══ DOCUMENT EXCERPT

On 7/17/2020, Judge Paul W. Grimm (U.S. District Court for the District of Maryland), following the U.S. Supreme Court’s DACA decision, vacated DHS’s rescission of DACA and returned DACA policy to its pre-9/5/2017 status. He further enjoined DHS from implementing or enforcing the rescission and from taking any other action to end DACA not in compliance with applicable law. Casa de Maryland, et al., v. DHS, et.al., No. 8:17-cv-02942-PWG (D. Md. 7/17/2020). https://www.courtlistener.com/recap/gov.uscourts.mdd.403497/gov.uscourts.mdd.403497.97.0.pdf 

On 7/28/2020, DHS Acting Secretary Chad Wolf issued a memorandum (“Reconsideration of the June 15, 2012 Memorandum Entitled ‘Exercising Prosecutorial Discretion with Respect to Individuals Who Came to the United States as Children’”) that rescinded the 2017 and 2018 memoranda revoking DACA. Acting Secretary Wolf noted that while DACA policy is under review, DHS will reject all first-time DACA requests; adjudicate all pending and future properly submitted DACA renewal requests (and associated applications for employment authorization) from current beneficiaries; limit the period of any deferred action granted to one year; and reject all pending and future applications for advance parole from beneficiaries of the DACA policy. https://www.dhs.gov/sites/default/files/publications/20_0728_s1_daca-reconsideration-memo.pdf 


• President Trump suspends entry of immigrants and nonimmigrants alike. On 6/22/2020 (and 6/29/2020), President Trump issued Proclamation 10052 (and an Amendment) (“Suspension of Entry of Immigrants and Nonimmigrants Who Present a Risk to the United States Labor Market During the Economic Recovery Following the 2019 Novel Coronavirus Outbreak”), continuing his 4/22/2020 Proclamation 10014 that suspended entry of immigrants into the United States while, at the same time, expanding it to include nonimmigrants. The proclamation went into effect on 6/24/2020 at 12:01am (EDT). Those affected include the following individuals seeking entry:

  1. H–1B or H–2B visa holder, and any foreign national accompanying or following to join;
  2. J visa holder, to the extent that (s)he is participating in an intern, trainee, teacher, camp counselor, au pair, or summer work travel program, and any foreign national accompanying or following to join; and 
  3. L visa holder, and any foreign national accompanying or following to join.

════
══ SUPPLIED INFORMATION

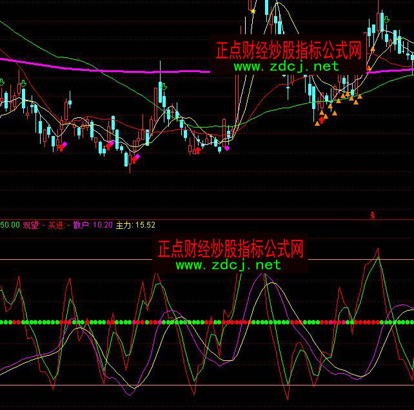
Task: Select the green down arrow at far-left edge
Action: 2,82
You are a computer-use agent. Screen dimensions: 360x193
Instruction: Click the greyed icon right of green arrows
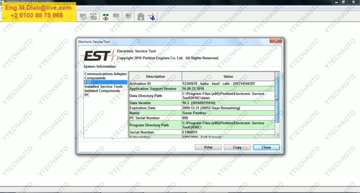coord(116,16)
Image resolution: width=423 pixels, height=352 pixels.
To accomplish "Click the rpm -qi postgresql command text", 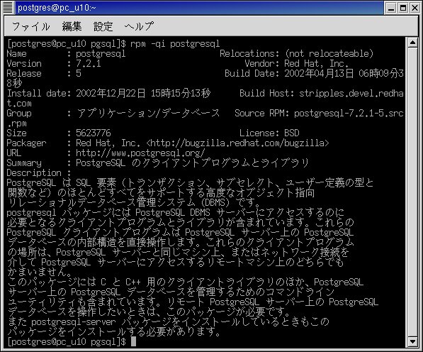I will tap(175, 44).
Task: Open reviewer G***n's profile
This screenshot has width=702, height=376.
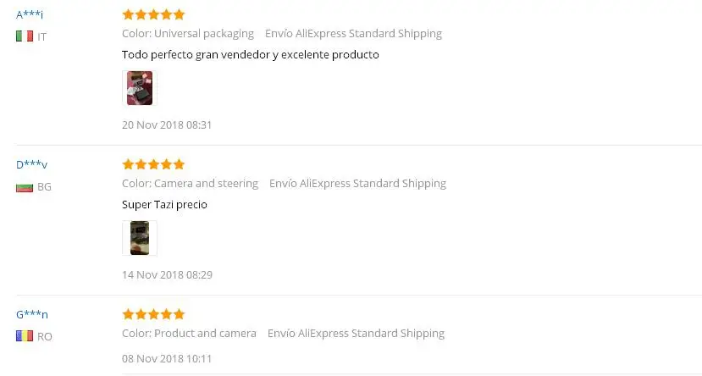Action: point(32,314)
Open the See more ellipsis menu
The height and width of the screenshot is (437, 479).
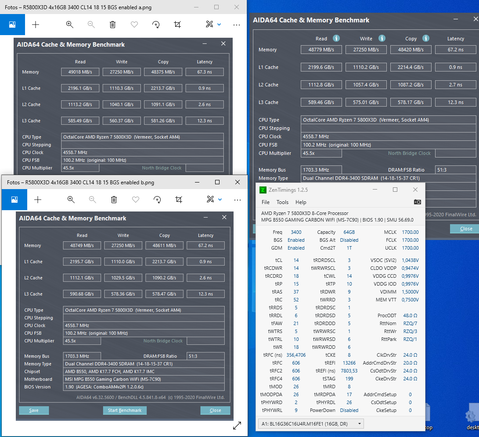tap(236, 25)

════
══ SUPPLIED INFORMATION

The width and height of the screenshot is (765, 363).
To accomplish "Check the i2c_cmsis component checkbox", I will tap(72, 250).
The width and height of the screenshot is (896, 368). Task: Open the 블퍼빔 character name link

════
══ SUPPLIED INFORMATION

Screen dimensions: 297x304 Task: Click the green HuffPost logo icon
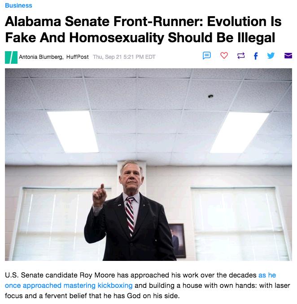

════

• [TASKS AND EXERCISES]:
(A) Summarize the immigration update in two sentences.
(B) Rewrite the immigration update's paragraph that begins "On 7/28/2020, DHS Acting Secretary Chad Wolf" as a list that keeps its main facts.
(C) Write the next part of the immigration update, starting after its final list item.
The listing is separate material and has no connection to the immigration update.

• [RESPONSES]:
(A) On 7/17/2020, Judge Paul W. Grimm of the U.S. District Court for the District of Maryland vacated DHS's rescission of DACA and returned the policy to its pre-9/5/2017 status. DHS Acting Secretary Chad Wolf then issued a 7/28/2020 memorandum rescinding the 2017 and 2018 revocation memoranda but limiting DACA during review, and President Trump's Proclamation 10052 of 6/22/2020 expanded the suspension of immigrant entry to certain nonimmigrants, including H–1B, H–2B, some J, and L visa holders.

(B)
- On 7/28/2020, DHS Acting Secretary Chad Wolf issued a memorandum rescinding the 2017 and 2018 memoranda that had revoked DACA.
- While DACA policy is under review, DHS will:
  - reject all first-time DACA requests;
  - adjudicate all pending and future properly submitted renewal requests, with associated employment authorization applications, from current beneficiaries;
  - limit any grant of deferred action to one year;
  - reject all pending and future advance parole applications from DACA beneficiaries.

(C)
The suspension applies only to those:

  1. outside the United States on the effective date of the proclamation;
  2. not in possession of one of the aforementioned nonimmigrant visas that is valid on the effective date of the proclamation and through which the foreign national seeks entry; and
  3. without an official travel document other than a visa (such as a transportation letter, an appropriate boarding foil, or an advance parole document) that is valid on the effective date of the proclamation or issued on any date thereafter permitting him or her to travel to the United States and seek entry or admission.

The proclamation does not apply to:

  1. lawful permanent resident of the United States;
  2. foreign national who is the spouse or child of a United States citizen;
  3. foreign national seeking to enter the United States to provide temporary labor or services essential to the United States food supply chain; and
  4. foreign national whose entry would be in the national interest as determined by the secretaries of State and Homeland Security.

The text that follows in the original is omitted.